Task details: Quote the following lines word for word.

[Start of Task input]

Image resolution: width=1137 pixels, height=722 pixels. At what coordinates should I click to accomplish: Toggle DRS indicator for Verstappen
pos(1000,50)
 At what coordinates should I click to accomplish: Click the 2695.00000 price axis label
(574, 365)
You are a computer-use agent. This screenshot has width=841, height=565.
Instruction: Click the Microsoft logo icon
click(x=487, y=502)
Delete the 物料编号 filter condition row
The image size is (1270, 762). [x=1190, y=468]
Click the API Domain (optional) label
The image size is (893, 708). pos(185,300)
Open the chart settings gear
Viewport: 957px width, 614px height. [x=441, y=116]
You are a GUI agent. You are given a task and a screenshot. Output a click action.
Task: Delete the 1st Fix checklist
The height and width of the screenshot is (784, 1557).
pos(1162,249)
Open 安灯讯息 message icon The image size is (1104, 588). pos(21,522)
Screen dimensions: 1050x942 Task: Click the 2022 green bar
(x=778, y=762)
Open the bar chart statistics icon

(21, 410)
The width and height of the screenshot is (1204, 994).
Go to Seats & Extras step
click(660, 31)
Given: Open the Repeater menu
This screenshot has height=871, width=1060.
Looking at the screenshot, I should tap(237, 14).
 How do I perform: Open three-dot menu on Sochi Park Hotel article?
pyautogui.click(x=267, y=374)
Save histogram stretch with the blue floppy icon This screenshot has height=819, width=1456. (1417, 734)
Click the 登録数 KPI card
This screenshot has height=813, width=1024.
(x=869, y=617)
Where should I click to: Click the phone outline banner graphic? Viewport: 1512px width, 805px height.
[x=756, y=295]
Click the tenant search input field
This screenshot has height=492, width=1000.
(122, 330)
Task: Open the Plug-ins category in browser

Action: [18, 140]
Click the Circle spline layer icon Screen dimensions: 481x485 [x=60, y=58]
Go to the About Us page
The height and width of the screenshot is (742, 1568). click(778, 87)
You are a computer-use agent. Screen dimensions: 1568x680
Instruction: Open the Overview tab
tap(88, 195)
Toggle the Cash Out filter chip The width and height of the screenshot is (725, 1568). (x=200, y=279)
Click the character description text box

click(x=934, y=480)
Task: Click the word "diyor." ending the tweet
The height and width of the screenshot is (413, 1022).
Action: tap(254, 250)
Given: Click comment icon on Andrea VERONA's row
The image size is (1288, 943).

[End of Task input]

Reply:
Image resolution: width=1137 pixels, height=722 pixels. At what coordinates should I click to accomplish: Toggle DRS indicator for Verstappen
pos(1000,50)
 At what coordinates should I click to accomplish: Click the 2695.00000 price axis label
(574, 365)
You are a computer-use agent. This screenshot has width=841, height=565.
Instruction: Click the Microsoft logo icon
click(x=487, y=502)
Delete the 物料编号 filter condition row
The image size is (1270, 762). [x=1190, y=468]
Click the API Domain (optional) label
The image size is (893, 708). pos(185,300)
Open the chart settings gear
Viewport: 957px width, 614px height. [x=441, y=116]
You are a GUI agent. You are given a task and a screenshot. Output a click action.
Task: Delete the 1st Fix checklist
The height and width of the screenshot is (784, 1557).
pos(1162,249)
Open 安灯讯息 message icon The image size is (1104, 588). pos(21,522)
Screen dimensions: 1050x942 Task: Click the 2022 green bar
(x=778, y=762)
Open the bar chart statistics icon

(21, 410)
The width and height of the screenshot is (1204, 994).
Go to Seats & Extras step
click(660, 31)
Given: Open the Repeater menu
This screenshot has height=871, width=1060.
Looking at the screenshot, I should tap(237, 14).
 How do I perform: Open three-dot menu on Sochi Park Hotel article?
pyautogui.click(x=267, y=374)
Save histogram stretch with the blue floppy icon This screenshot has height=819, width=1456. (1417, 734)
Click the 登録数 KPI card
This screenshot has height=813, width=1024.
(x=869, y=617)
Where should I click to: Click the phone outline banner graphic? Viewport: 1512px width, 805px height.
[x=756, y=295]
Click the tenant search input field
This screenshot has height=492, width=1000.
(122, 330)
Task: Open the Plug-ins category in browser

Action: [18, 140]
Click the Circle spline layer icon Screen dimensions: 481x485 [x=60, y=58]
Go to the About Us page
The height and width of the screenshot is (742, 1568). click(778, 87)
You are a computer-use agent. Screen dimensions: 1568x680
Instruction: Open the Overview tab
tap(88, 195)
Toggle the Cash Out filter chip The width and height of the screenshot is (725, 1568). (x=200, y=279)
Click the character description text box

click(x=934, y=480)
Task: Click the word "diyor." ending the tweet
The height and width of the screenshot is (413, 1022).
Action: tap(254, 250)
Given: Click comment icon on Andrea VERONA's row
The image size is (1288, 943).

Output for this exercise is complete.